Task data: Begin
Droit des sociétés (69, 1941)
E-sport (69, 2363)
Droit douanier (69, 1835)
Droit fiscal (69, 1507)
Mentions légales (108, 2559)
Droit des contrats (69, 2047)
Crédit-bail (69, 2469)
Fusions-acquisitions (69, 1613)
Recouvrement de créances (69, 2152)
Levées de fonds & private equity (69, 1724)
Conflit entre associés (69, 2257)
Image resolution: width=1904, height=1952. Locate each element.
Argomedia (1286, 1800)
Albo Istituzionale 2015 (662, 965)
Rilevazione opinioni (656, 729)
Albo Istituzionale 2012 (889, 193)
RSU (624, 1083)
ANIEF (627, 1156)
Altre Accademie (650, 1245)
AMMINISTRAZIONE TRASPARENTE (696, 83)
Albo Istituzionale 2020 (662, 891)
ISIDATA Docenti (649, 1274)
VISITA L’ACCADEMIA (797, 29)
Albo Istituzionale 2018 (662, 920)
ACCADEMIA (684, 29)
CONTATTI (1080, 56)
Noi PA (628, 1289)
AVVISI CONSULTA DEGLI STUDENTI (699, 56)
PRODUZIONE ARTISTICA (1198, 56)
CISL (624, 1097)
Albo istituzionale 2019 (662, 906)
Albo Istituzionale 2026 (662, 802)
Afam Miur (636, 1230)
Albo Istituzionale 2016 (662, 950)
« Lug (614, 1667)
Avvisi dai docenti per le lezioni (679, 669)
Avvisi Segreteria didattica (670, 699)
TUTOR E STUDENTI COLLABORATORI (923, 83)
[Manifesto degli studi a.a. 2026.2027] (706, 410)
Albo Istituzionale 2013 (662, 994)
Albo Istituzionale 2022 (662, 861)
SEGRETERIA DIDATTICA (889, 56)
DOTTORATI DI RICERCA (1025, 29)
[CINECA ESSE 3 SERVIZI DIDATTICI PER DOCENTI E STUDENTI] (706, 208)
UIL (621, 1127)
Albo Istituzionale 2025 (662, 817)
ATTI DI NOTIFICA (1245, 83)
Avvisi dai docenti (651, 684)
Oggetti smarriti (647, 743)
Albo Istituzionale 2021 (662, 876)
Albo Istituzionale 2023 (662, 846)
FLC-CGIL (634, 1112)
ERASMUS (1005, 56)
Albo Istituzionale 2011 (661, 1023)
Task data: End
_Exercise instructions:_
Give the number of lines in the entries that include the string "STUDENTI", and nothing more.

_Result of the exercise:_
3